[BUG] metric `numDeletedRows` missing in Delta log when DELETING complete partition
See original GitHub issueDescribe the problem
When performing a DELETE operation on a Delta Table, some operational metrics are added to the Delta log / table history that contain information (attribute operationMetrics
) like number of rows (numDeletedRows
) and files (numAddedFiles
, numRemovedFiles
) deleted/added.
See: https://docs.delta.io/latest/delta-utility.html#operation-metrics-keys
However, I noticed that when a complete partition of a partitioned table is deleted via partitionkey, some of those metrics are missing like the very central metric of how many rows were deleted numDeletedRows
.
Steps to reproduce
CREATE or REPLACE TABLE TestDeletePartitioned (
id bigint,
part string
)
USING DELTA
PARTITIONED BY (part)
;
INSERT INTO TestDeletePartitioned (id, part) values (1,'a'),(2,'a'),(3,'b'),(4,'b'),(5,'c'),(6,'c'),(7,'d'),(8,'d');
DELETE FROM TestDeletePartitioned WHERE id = 1; /* only one row is deleted from partiton part=a, one row remains in part=a */
DELETE FROM TestDeletePartitioned WHERE id IN (3, 4); /* two row are deleted from partiton part=b what effectively corresponds to deleting the whole partition part=b */
DELETE FROM TestDeletePartitioned WHERE part = 'c'; /* complete partition part=c is deleted */
DELETE FROM TestDeletePartitioned WHERE id = 7 AND part = 'd'; /* only one row is deleted from partiton part=d, one row remains in part=d */
DESC HISTORY TestDeletePartitioned;
Observed results
When using the only the partition key for specifying the DELETE condition, the resulting entry in the Delta log does not contain all the operational metrics.
Expected results
I’d like to see the numDeletedRows
metric in the log also when partitions are deleted.
Environment information
- Delta Lake version: 1.2.1.4
- Spark version: 3.2.2.5.0
- Scala version: 2.12.15
Willingness to contribute
The Delta Lake Community encourages bug fix contributions. Would you or another member of your organization be willing to contribute a fix for this bug to the Delta Lake code base?

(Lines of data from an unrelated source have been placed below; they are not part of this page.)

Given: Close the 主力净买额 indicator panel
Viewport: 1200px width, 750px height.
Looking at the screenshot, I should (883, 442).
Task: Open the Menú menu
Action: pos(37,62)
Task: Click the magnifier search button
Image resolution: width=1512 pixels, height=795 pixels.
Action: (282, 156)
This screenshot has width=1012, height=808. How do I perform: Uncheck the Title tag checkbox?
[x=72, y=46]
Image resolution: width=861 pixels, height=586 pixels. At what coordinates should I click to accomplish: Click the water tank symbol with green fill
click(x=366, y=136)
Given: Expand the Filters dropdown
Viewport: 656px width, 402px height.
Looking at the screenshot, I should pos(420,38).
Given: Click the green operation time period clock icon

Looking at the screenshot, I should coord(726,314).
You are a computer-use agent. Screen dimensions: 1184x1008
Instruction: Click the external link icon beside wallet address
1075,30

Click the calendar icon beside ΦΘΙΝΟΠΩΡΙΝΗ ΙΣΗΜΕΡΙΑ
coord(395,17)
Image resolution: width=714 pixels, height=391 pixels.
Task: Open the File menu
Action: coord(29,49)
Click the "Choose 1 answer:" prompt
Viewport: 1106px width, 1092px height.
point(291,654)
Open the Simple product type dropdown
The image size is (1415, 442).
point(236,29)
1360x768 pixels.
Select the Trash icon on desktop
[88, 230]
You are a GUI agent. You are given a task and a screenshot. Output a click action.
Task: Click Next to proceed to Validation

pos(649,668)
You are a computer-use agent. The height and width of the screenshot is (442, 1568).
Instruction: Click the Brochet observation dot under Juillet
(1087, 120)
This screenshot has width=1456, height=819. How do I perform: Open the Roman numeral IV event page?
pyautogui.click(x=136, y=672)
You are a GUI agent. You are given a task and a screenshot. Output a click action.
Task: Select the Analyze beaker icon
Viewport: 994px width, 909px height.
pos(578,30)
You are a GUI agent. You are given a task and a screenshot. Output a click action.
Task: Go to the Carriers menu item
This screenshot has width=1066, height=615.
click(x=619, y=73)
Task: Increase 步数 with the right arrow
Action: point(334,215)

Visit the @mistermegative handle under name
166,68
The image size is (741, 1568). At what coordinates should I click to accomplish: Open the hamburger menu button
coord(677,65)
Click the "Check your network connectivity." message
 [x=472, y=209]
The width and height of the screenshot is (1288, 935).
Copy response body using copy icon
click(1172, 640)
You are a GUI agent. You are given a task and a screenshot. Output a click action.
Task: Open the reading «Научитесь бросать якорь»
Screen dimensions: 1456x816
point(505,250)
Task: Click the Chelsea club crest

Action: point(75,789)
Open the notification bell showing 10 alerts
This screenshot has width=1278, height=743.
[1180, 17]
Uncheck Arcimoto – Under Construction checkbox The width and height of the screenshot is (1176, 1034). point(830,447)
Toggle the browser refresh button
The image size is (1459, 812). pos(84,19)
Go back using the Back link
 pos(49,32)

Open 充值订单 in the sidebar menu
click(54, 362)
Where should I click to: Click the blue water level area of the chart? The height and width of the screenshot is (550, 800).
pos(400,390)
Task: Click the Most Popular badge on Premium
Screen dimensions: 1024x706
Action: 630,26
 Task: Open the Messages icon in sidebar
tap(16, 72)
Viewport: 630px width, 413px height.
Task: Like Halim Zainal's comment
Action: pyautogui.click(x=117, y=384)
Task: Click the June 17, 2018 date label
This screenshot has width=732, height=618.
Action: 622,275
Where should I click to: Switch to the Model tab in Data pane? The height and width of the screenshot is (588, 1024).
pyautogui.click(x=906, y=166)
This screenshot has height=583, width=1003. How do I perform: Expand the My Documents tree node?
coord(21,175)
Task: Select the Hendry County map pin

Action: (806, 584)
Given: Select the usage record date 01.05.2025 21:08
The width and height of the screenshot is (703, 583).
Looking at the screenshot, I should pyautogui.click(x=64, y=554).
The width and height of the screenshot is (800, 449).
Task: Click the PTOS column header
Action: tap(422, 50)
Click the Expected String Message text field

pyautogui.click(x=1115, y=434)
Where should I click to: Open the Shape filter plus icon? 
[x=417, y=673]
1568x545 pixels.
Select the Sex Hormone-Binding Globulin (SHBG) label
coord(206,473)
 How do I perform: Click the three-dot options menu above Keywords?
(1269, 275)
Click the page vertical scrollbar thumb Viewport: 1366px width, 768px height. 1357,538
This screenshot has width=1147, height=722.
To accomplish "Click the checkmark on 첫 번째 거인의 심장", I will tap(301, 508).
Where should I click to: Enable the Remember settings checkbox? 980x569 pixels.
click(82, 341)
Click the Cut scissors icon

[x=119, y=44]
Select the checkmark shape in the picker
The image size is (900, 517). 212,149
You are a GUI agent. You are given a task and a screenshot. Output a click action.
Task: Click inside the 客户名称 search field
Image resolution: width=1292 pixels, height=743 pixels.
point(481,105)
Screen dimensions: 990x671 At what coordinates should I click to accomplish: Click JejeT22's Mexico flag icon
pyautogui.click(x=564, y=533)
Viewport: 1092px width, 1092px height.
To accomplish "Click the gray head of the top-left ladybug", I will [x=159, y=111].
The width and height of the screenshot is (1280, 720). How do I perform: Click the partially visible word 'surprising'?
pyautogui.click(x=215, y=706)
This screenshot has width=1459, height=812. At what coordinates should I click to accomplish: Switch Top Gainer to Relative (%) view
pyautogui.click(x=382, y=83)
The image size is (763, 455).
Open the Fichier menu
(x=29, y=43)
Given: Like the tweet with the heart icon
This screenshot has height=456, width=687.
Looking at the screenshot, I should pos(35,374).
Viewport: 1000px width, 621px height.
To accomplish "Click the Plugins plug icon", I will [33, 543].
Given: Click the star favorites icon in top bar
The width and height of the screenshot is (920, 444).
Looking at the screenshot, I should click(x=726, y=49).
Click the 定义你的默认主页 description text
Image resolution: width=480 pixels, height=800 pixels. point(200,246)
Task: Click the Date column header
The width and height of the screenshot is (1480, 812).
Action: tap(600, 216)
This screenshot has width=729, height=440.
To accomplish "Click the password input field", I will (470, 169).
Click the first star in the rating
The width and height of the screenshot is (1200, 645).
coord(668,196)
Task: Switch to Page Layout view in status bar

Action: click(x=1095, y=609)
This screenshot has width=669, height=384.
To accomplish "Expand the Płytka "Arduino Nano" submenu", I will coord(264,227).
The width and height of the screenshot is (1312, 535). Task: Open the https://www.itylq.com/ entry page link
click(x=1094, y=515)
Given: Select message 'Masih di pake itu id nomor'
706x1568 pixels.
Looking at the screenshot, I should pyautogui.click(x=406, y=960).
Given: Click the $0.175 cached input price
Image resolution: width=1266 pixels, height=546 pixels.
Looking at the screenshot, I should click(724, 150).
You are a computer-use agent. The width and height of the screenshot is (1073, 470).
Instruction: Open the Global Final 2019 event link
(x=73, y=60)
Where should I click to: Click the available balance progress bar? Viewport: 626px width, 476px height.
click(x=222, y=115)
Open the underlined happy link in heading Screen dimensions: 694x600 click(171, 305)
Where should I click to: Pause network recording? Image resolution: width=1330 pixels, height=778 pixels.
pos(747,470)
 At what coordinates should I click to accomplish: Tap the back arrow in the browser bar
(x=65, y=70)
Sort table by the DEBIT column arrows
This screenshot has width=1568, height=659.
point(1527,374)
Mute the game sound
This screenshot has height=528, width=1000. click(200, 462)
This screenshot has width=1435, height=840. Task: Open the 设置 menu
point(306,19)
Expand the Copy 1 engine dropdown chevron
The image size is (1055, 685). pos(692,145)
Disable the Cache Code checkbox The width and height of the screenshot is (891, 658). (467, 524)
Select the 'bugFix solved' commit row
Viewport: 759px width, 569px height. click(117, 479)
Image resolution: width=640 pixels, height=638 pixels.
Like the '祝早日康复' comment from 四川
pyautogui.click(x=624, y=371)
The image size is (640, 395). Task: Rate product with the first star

- Yes. I can contribute a fix for this bug independently.
- Yes. I would be willing to contribute a fix for this bug with guidance from the Delta Lake community.
- No. I cannot contribute a bug fix at this time.
Issue Analytics
- State:
- Created a year ago
- Comments:6 (3 by maintainers)
@keen85 we are working on migrating our doc to https://github.com/delta-io/website. Will post the update here when it’s done.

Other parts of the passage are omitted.